Exercise directions: Which lines run from the one containing "The width and height of the screenshot is (2336, 1154)." to the end of the entries? Quote them exactly, and nothing else.

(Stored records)
>>>>>
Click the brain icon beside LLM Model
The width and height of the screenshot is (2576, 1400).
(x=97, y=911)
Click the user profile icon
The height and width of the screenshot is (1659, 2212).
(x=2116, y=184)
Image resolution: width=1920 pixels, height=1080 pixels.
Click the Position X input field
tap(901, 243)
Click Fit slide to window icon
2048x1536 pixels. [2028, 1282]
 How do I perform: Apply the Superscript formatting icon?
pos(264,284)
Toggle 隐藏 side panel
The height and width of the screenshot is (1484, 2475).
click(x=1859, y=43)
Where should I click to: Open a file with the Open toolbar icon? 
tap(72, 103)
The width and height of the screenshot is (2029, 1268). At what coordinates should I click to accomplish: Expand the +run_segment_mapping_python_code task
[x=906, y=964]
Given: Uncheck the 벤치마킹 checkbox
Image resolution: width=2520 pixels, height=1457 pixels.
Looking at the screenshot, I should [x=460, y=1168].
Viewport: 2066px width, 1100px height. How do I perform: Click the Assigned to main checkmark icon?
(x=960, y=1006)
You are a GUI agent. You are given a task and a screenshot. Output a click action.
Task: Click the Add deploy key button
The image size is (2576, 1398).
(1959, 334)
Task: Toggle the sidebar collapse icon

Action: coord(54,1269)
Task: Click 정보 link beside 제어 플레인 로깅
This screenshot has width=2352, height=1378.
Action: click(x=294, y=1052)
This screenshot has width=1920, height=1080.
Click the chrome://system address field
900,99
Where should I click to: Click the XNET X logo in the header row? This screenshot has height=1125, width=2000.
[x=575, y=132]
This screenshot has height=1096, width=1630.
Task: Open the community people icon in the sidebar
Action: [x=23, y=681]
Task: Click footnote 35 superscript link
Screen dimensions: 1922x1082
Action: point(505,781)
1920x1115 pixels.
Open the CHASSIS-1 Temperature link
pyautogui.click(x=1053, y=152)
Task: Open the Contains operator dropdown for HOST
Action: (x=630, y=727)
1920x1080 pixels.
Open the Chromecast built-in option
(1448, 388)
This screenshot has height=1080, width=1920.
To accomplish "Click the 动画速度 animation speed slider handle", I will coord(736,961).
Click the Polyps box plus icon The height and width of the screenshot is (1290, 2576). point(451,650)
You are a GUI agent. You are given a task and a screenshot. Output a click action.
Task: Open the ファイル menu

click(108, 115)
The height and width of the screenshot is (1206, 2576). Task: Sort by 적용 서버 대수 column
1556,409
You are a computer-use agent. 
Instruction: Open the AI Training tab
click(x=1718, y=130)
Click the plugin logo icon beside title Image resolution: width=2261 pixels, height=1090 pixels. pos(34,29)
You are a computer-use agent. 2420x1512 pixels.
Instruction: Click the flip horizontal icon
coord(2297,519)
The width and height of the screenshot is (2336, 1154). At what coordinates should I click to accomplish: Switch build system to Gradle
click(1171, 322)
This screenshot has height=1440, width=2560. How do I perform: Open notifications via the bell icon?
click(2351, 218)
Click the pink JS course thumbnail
<<<<<
Task answer:
The width and height of the screenshot is (2336, 1154). At what coordinates should I click to accomplish: Switch build system to Gradle
click(1171, 322)
This screenshot has height=1440, width=2560. How do I perform: Open notifications via the bell icon?
click(2351, 218)
Click the pink JS course thumbnail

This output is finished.